(Desde el siguiente amanecer, el sol no llevará tu nombre)
Eternos. Alguna vez le di un significado a esa palabra, pero ayer se me olvidó, como muchas otras que algún día guardé, para que de lo melosas que son, no se me olvidaran.
Si hubiese sabido que el corazón se me iba a achicar y que ya no iba a poder seguir guardando palabras, yo misma me habría arrancado otras como: quedarse, retroceder, parar, qué se yo. Cualquiera de esas que me incomodaban (y que aún lo hacen) cualquiera, pero no las que se fueron.
Sin poder hacer algo, mi corazón se hizo pequeño para tanta cosa y olvidé nuestros nombres, nuestras palabras, me olvidé de ti cuando estaba con el tiempo y todo fue ceniza.
Sé que cuando escribo, retengo las ganas de llorar, lo cual es a propósito porque a futuro planeo abrir un banco de lágrimas, para repartirlas cuando el sufrimiento también se compre con tarjetas mastercard; entonces, llorar será lo único gratis en este planeta.
Escribir desde la rabia es bueno para des hacerse de ella, se debería poder escribir desde la muerte, desde el cansancio, desde la estupidez y la cordura.
Ya no tengo nombres para ti, porque el corazón se me hizo pequeño y ya no puede reconocerte.

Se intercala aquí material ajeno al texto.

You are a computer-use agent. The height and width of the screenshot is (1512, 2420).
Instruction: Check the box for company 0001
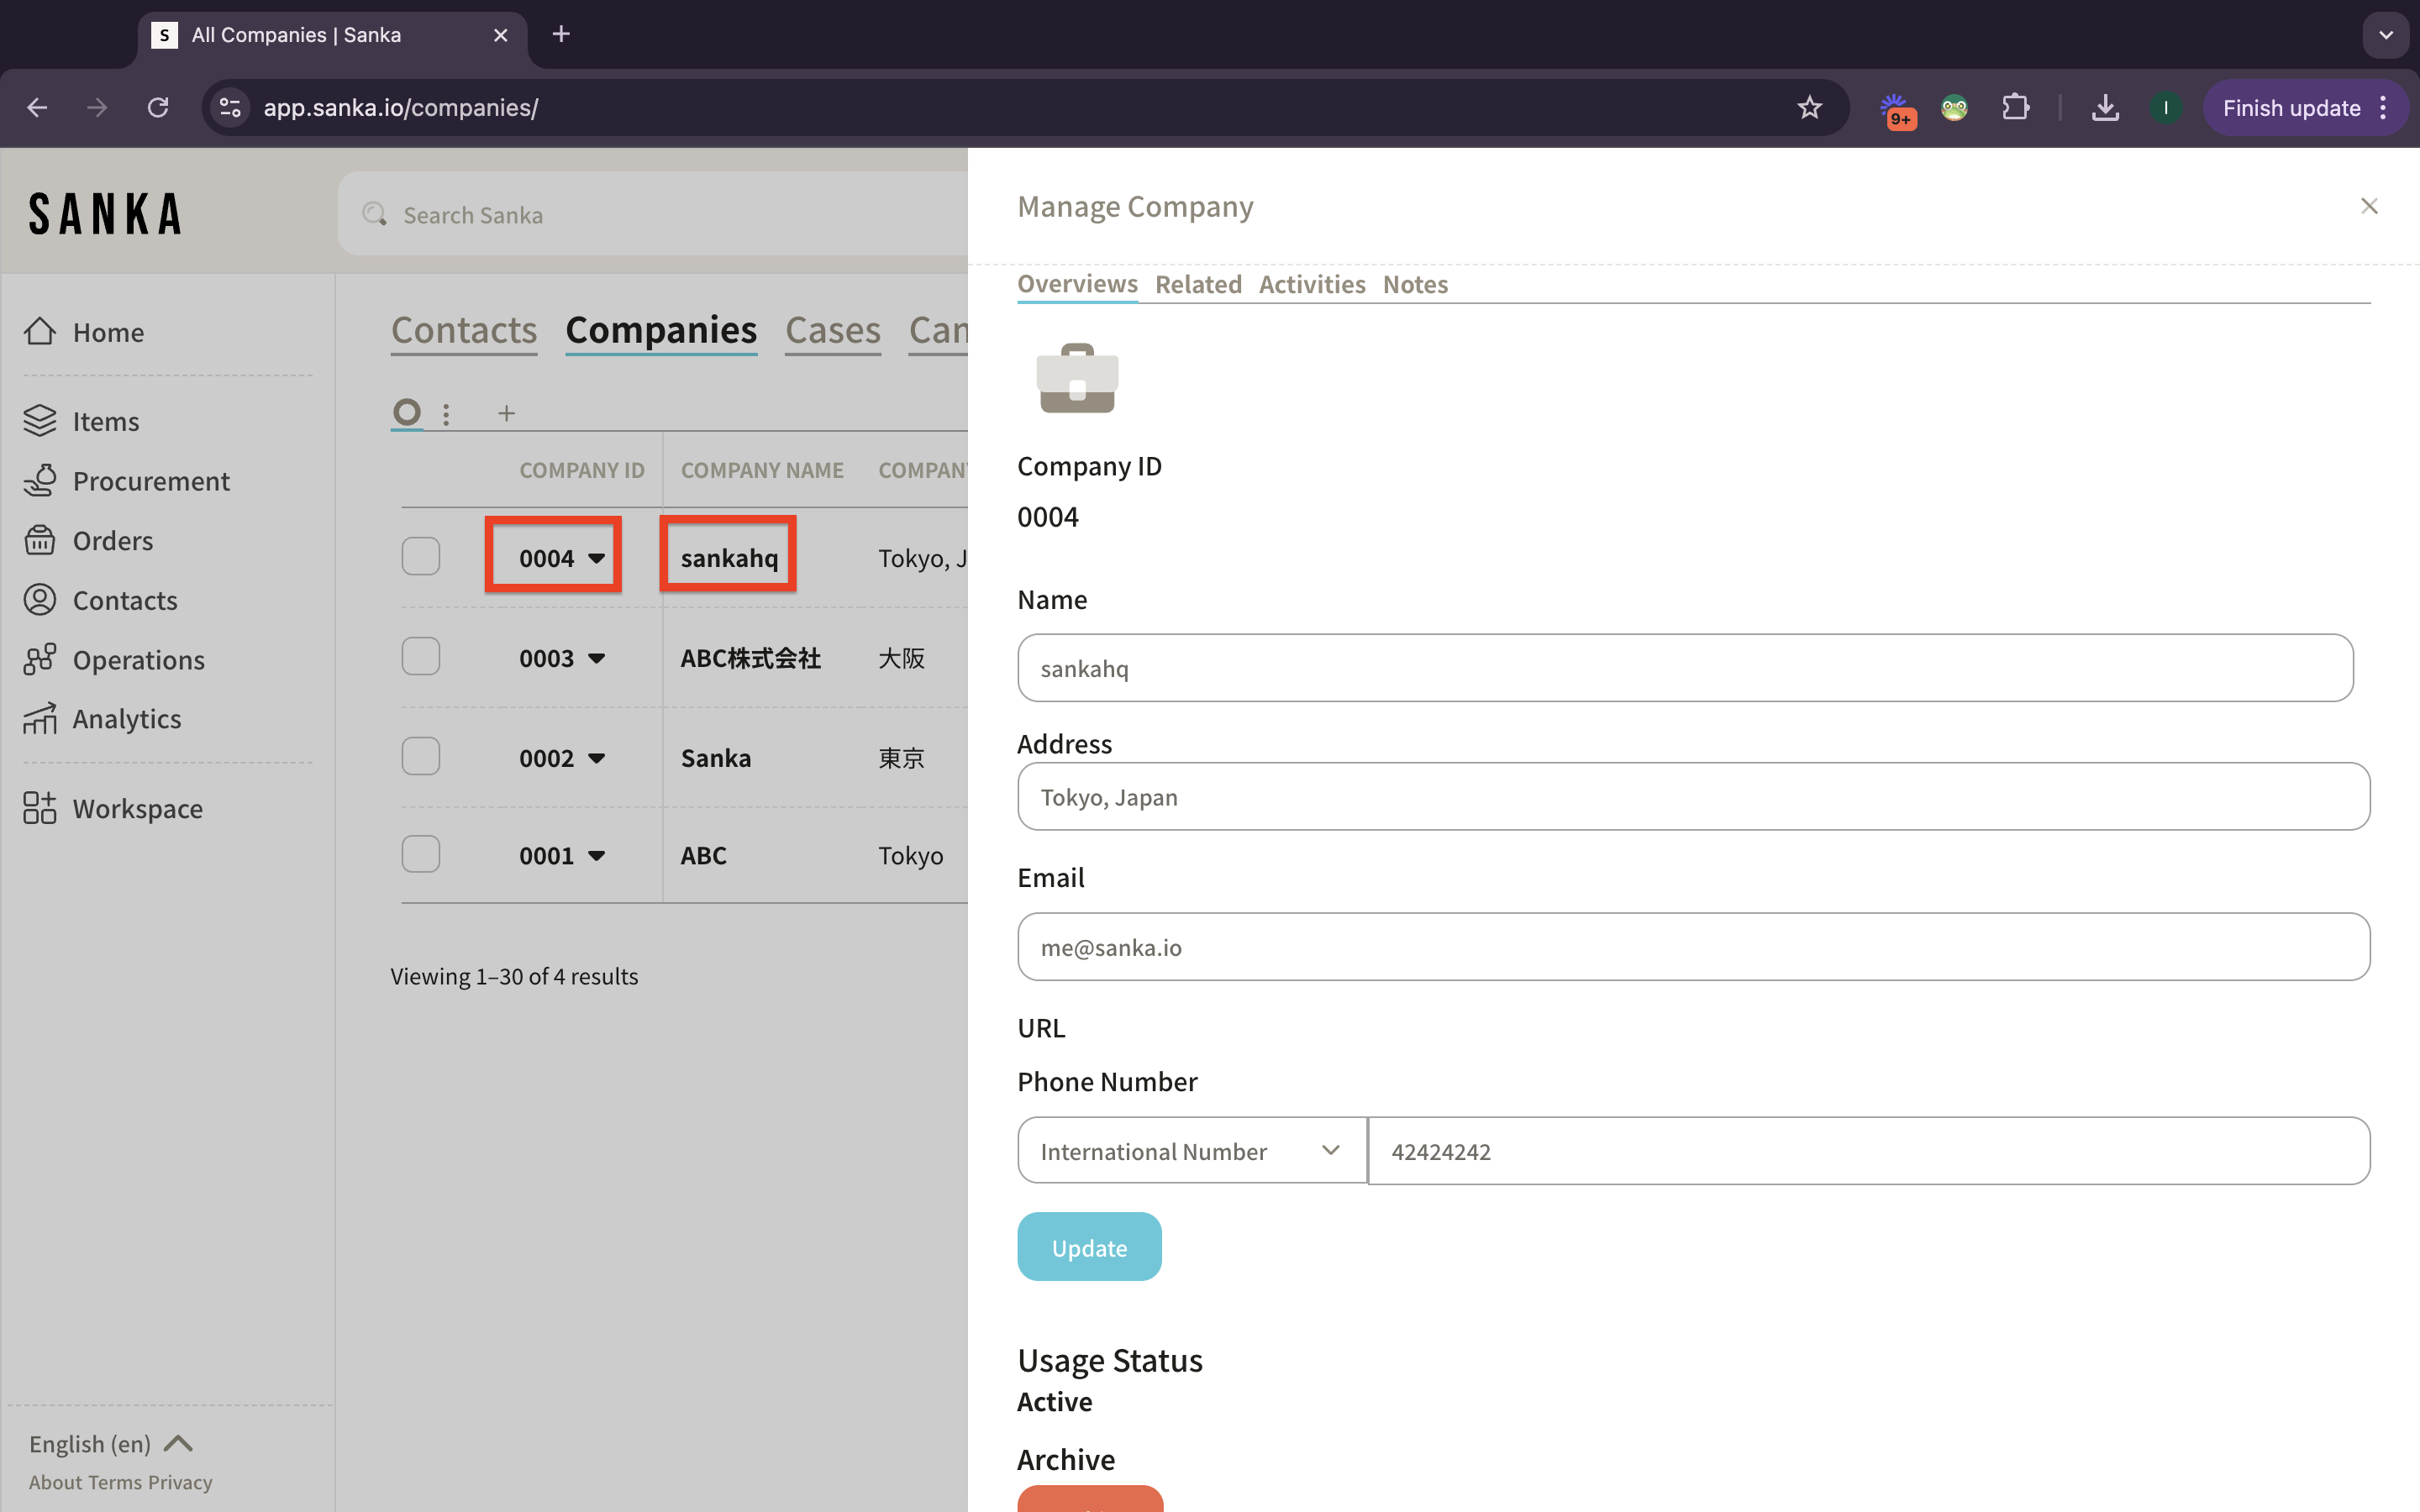421,855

5 de mayo de 2009 a las 18:07
Fernanda, hoy más que nunca puedo decirte que eres una mujer sin maquillaje, te lo digo literal y figuradamente. Prometo que te ves bien sin tener que usarlo, y eso es increíble si pensamos en las mujeres de este siglo. Yo no sé por qué pasan las cosas, pero suceden y uno es una simple sujeta que se encuentra ahí (para bien o para mal). Hay que aperrar no más y para eso estás preparada, porque sé de lo que estás hecha.
Te quiero futura abogada, de verdad que te quiero, mucho, me da igual sonar gay.